EU Commission President Ursula von der Leyen said flights will have to “be suspended until we have a clear understanding about the danger posed by this new variant, and travelers returning from this region should respect strict quarantine rules.”

She insisted on extreme caution, warning that “mutations could lead to the emergence and spread of even more concerning variants of the virus that could spread worldwide within a few months.”

The variant has not been detected in the United States, said Dr. Anthony Fauci, the U.S. government’s top infectious disease expert.

Showing how complicated the spread of a variant can be, the Belgian case involved a traveler who returned to Belgium from Egypt on Nov. 11 but did not became sick with mild symptoms until Monday, according to professor Marc Van Ranst, who works for the scientific group overseeing the Belgian government’s COVID-19 response.

Israel, one of the world’s most vaccinated countries, announced Friday that it also detected its first case of the new variant in a traveler who returned from Malawi.

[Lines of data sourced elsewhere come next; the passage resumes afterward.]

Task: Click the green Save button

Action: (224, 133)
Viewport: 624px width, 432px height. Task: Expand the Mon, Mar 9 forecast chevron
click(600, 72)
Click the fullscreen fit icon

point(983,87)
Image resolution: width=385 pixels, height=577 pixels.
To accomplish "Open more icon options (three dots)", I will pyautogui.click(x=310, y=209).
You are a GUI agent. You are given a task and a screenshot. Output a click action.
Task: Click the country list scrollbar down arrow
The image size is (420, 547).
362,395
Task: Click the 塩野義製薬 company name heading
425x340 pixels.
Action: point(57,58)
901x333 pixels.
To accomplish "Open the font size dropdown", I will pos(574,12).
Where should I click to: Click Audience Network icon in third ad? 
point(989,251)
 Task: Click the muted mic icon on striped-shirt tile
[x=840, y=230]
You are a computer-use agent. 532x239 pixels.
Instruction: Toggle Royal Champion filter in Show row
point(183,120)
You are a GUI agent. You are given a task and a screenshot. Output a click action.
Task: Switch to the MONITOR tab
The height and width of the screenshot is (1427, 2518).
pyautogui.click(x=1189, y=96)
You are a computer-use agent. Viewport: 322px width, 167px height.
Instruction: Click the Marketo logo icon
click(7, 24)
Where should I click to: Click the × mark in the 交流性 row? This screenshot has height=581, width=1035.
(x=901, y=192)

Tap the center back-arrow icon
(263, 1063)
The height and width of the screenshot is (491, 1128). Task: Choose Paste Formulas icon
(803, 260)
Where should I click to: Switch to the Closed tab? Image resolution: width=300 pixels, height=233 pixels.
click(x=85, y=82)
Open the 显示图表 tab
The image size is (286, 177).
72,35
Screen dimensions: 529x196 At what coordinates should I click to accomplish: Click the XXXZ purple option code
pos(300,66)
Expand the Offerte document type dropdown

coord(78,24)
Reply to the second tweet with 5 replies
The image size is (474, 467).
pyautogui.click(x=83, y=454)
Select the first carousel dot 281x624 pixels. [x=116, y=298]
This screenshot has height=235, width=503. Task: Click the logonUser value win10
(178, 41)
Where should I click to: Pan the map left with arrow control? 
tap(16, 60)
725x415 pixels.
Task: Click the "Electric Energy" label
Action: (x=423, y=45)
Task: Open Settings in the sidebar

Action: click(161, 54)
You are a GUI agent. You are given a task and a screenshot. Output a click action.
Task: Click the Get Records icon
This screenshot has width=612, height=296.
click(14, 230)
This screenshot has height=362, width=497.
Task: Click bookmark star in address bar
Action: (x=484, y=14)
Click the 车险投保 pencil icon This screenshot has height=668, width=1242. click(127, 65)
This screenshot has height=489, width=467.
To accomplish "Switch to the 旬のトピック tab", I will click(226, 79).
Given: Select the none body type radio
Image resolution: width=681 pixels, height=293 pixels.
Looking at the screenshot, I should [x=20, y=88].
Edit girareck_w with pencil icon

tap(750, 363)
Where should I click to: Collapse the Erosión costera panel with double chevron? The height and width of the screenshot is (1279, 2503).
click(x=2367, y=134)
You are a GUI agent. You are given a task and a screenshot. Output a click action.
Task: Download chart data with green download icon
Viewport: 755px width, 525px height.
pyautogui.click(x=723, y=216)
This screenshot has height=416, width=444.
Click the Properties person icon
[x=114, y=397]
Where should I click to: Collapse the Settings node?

The traveler and two other suspected cases were placed in isolation. Israel said all three were vaccinated, but officials were looking into the travellers’ exact vaccination status.

South African passengers stranded

After a 10-hour overnight trip, passengers aboard KLM Flight 598 from Capetown, South Africa, to Amsterdam were held on the edge of the runway Friday morning at Schiphol airport for four hours pending special testing. Passengers aboard a flight from Johannesburg were also being isolated and tested.

“It’s ridiculous. If we didn’t catch the dreaded bugger before, we’re catching it now,” said passenger Francesca de’ Medici, a Rome-based art consultant who was on the flight.

Some experts said the variant’s emergence illustrated how rich countries’ hoarding of vaccines threatens to prolong the pandemic.

Fewer than 6% of people in Africa have been fully immunized against COVID-19, and millions of health workers and vulnerable populations have yet to receive a single dose. Those conditions can speed up spread of the virus, offering more opportunities for it to evolve into a dangerous variant.